Elizabeth Imbrie, a twenty-eight-year-old photographer from Destiny who really wanted to be a painter. Divorced from a hardware salesman in Duluth, she is in love with Mike Connor.

Dinah Lord, Tracy's wisecracking thirteen-year-old sister, who prefers Dexter to George Kittredge. By chance, she witnesses Tracy's drunkenness. The next morning, she tells Tracy, who would rather forget the incident, as she claims to have forgotten a similar one during her marriage to Dexter.

Seth Lord, age fifty, Tracy's father, a banker who is separated from his wife and living in New York, where he has backed three shows for a dancer, Tina Mara. He has a controlling interest in George Kittredge's company. Tracy pretends that he is her Uncle Willie. She is unforgiving of his philandering, though he says that middle-aged philandering has nothing to do with a wife and is rather an expression of reluctance to grow old. He argues that the one thing Tracy lacks is an understanding heart and that she is a prig and a perennial spinster. Becoming reunited with Dexter also reunites her with her father.

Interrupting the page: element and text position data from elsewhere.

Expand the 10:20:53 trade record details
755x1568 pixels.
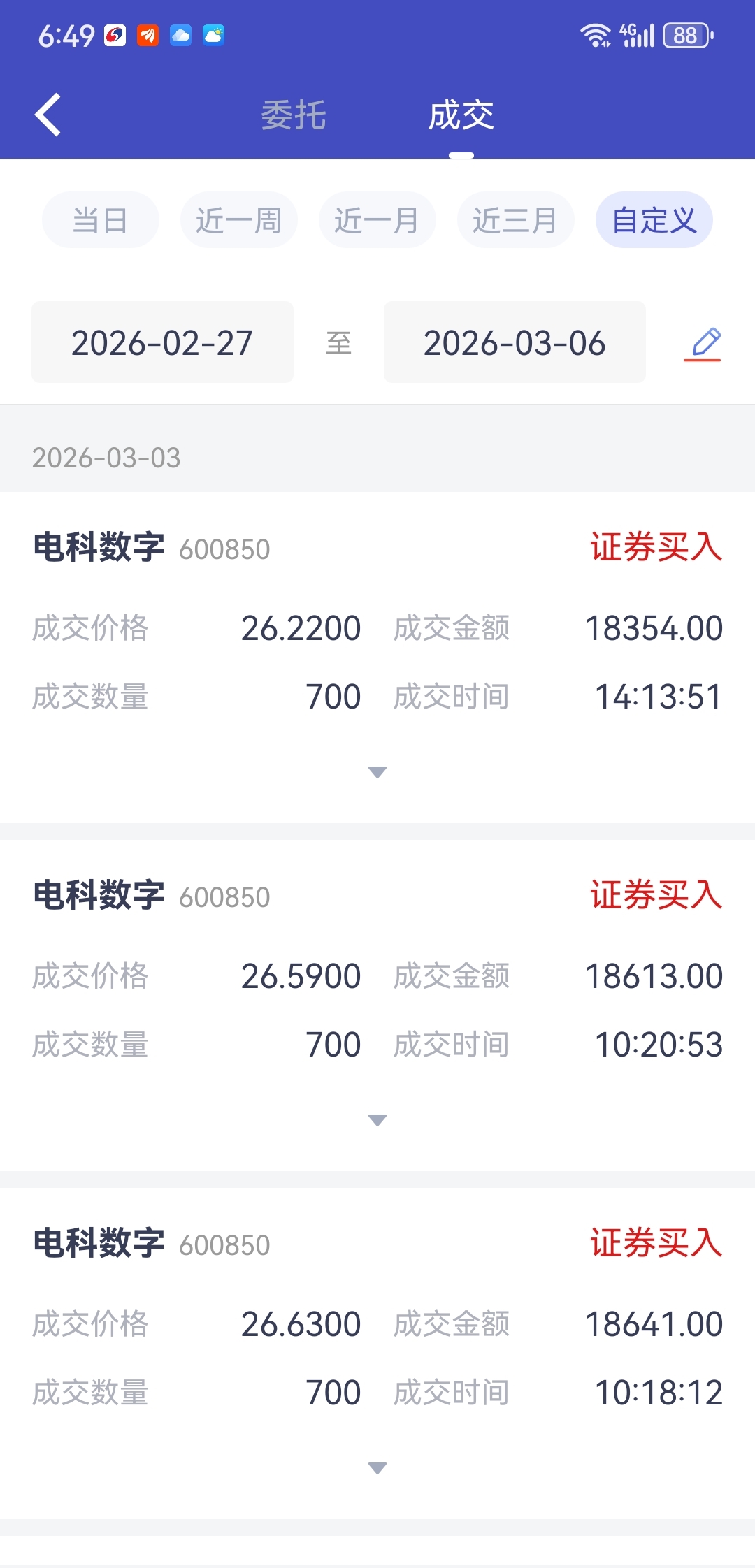tap(378, 1120)
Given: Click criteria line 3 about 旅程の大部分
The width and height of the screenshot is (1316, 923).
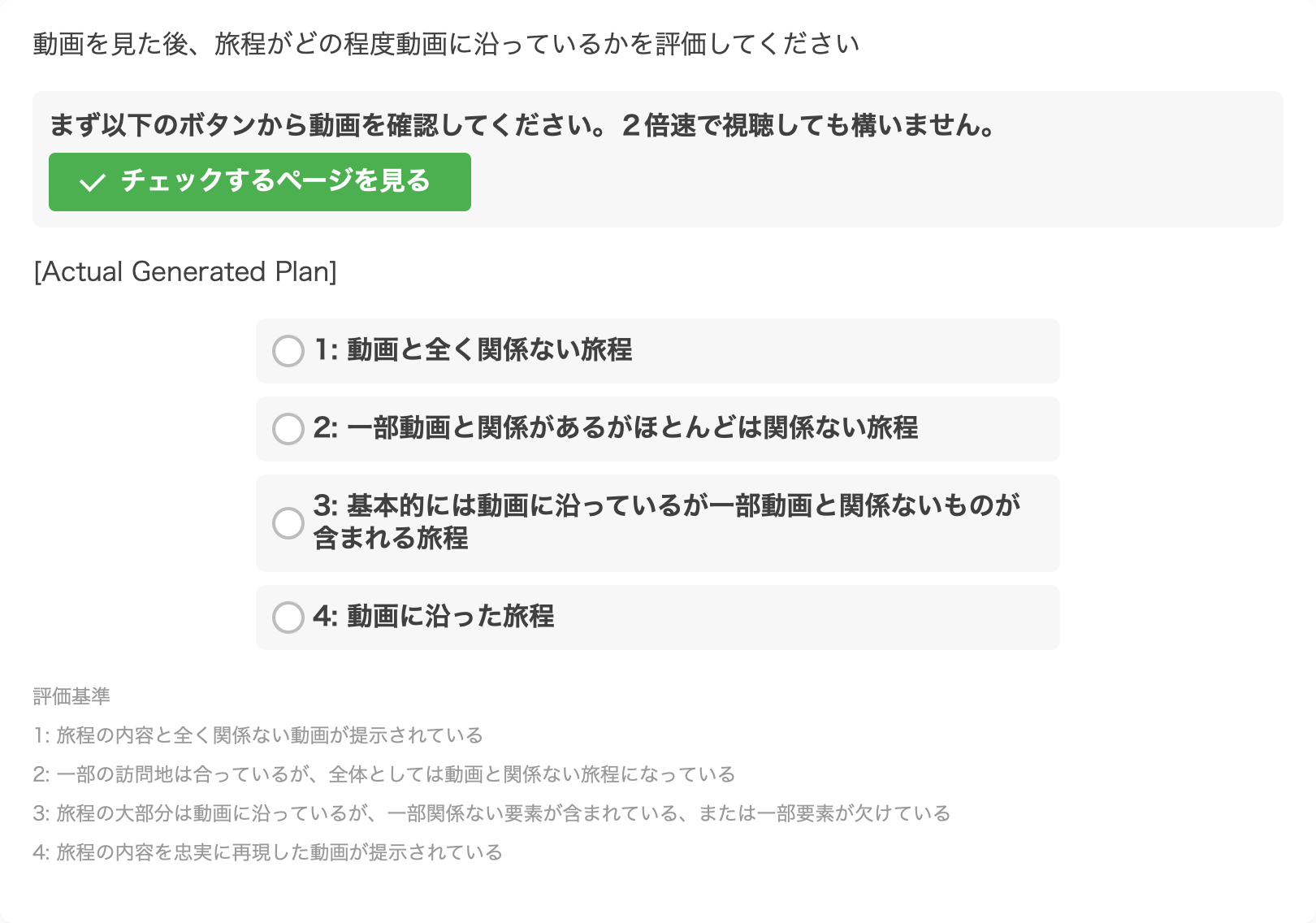Looking at the screenshot, I should pyautogui.click(x=491, y=813).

Alexander “Sandy” Lord, age twenty-six, the brother of Tracy and Dinah, newly a father. He invited Mike Connor and Elizabeth Imbrie to stay for the wedding, in turn for their keeping Seth Lord's affair out of the news. Sandy works for The Saturday Evening Post.

Margaret Lord, the mother of Tracy, Dinah, and Sandy, forty-seven years old but appearing and acting younger. She is estranged from her husband, largely at Tracy's insistence.

George Kittredge, Tracy's handsome, thirty-two-year-old fiancé. He worked his way up from the bottom to become general manager of Quaker State Coal. Tracy thinks that she is in love with him, but she actually is on the rebound from Dexter, who says that “Kittredge is no great tower of strength….Heisjustatower.”Despitehisworking-classorigins, Kittredge is a snob. Unlike Dexter, he admires Tracy's distant, cool goddess quality. When he sees her in Mike's arms after a nude swim, he instantly concludes the worst.

William Tracy, known as Uncle Willie, Margaret Lord's older brother (by fifteen years) and Tracy's uncle. He is a defense lawyer. Tracy pretends that he is her father.